The dark side of collaboration

Richard Watkins
DesignMakeDo
Published in
3 min readMay 3, 2018

This is a reflection written after DesignMakeDo event in London about creative collaborations where I presented along with Peter Mandeno, Miquel Mora and Steve McInerny.

Collaboration is often seen as the “nice thing to do”. But a theme of the evening lurking beneath the surface was the darker side to getting things done with each other. I’ve written elsewhere how collaboration is awash with unpleasant emotions — if you collaborate you can expect to experience doubt, anxiety, frustration, conflict and sadness. And in our work, one of the important things for leaders to grasp is that collaboration doesn’t have to be nice. In fact, difficult emotions are not problems at all but helpful signals of what needs attention. For example, frustration might be a signal that you need to make a decision, or anxiety that you need to make a better plan.

Steve McInerny (Senior Design Manager, FremantleMedia) spoke talking about the importance of conflict as part of the creative process. Not holding back from disagreements, embracing a good fight and not letting the edges of good ideas be knocked off by polite compromise. His talk included this quote from Chapman Maddox (formerly VP of Development & Production, FremantleMedia Kids & Family Entertainment):

“My big piece of advice for people would be to not be scared of creative tension, disagreement or even creative arguments.”

Miquel Mora (Design Director, Technicolor) eloquently described how he navigates complex global collaborative design projects in big organisation. As well as the positive selling, he also pointed the audience to consider power and politics. If you want to think about getting things done, you need to consider who in the system you need to keep on side, and work to connect with their priorities and commitments. We can’t look down on politics and power as “dark arts” if we want to create real impact.

And as part of Peter Mandeno’s PhD at UCL on human connection, he is looking at how vital it is we get good at human disconnection. Using the example of a cocktail party: How many of us know how to exit a conversation gracefully when the time has come? Or do we linger too long in an attempt to be polite? If we can’t disconnect we will never learn to really connect. This is true in collaboration too.

Steve, myself, Peter, Miquel and guest host Sarah Handford

At Let’s Go we are all about helping organisations get more from collaborative working. This is not about being nice but about being truthful: What is really going on? What is the real conversation we need to have? What will move us forwards?

www.letsgo.so/cards

And that’s why in my part of the talk I introduced the Collaboration Cards a leadership tool we created to highlight the 30 conversations that groups often forget to have.
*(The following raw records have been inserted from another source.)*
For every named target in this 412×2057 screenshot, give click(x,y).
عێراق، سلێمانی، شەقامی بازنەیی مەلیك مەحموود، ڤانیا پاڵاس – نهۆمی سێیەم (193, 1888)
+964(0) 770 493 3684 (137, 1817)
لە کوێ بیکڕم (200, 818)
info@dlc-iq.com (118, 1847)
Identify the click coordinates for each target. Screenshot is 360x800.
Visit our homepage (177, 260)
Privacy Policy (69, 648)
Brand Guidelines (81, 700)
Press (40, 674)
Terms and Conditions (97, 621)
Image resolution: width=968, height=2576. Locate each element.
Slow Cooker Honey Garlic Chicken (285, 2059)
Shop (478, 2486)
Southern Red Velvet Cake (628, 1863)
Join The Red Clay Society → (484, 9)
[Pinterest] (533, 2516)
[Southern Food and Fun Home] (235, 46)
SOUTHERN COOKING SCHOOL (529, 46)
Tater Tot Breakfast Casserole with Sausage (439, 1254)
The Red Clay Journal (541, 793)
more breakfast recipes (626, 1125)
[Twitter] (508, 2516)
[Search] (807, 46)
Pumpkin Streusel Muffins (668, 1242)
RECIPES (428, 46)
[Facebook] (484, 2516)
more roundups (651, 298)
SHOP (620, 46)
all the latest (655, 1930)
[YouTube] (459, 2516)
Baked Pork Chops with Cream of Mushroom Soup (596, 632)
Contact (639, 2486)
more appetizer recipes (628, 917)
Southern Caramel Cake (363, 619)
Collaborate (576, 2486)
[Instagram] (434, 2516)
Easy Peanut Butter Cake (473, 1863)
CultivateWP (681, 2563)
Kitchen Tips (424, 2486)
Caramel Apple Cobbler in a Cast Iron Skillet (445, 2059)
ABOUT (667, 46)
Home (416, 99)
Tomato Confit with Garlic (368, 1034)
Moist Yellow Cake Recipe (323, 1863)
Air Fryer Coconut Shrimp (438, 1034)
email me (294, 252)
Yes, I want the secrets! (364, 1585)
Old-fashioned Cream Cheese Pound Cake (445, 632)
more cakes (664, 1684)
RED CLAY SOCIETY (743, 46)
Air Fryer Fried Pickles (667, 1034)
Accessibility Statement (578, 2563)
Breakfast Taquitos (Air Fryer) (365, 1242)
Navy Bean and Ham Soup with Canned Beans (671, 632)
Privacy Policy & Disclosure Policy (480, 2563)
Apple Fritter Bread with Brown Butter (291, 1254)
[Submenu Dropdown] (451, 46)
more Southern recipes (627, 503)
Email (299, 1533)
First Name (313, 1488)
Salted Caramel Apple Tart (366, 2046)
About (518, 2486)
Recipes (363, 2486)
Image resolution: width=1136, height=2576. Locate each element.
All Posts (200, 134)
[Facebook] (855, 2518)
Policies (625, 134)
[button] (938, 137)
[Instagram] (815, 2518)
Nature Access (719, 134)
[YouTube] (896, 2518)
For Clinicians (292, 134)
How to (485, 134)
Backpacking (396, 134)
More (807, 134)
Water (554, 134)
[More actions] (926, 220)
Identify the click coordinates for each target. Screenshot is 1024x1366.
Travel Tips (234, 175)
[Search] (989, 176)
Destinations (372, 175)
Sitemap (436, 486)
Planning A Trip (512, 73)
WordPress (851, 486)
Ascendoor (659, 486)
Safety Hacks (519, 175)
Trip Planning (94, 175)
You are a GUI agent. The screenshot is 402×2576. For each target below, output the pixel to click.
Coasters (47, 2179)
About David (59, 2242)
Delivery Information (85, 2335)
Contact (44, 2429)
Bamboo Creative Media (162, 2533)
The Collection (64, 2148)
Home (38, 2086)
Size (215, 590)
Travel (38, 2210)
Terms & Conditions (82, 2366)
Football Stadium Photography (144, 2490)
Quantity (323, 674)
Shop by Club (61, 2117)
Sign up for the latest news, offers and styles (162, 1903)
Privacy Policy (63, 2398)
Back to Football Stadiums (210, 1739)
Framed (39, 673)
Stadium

First funded on kickstarter, they have now been translated into French, Spanish, Mandarin and (soon) German.

But collaboration isn’t always the answer and we certainly shouldn’t be assuming we need to collaborate on everything or with everyone. When people say “will you collaborate?” sometimes they just mean “will you do what I want?”. And in all the talk of collaboration, let’s not lose sight of some very noble alternatives: negotiate, compete or just get on with it.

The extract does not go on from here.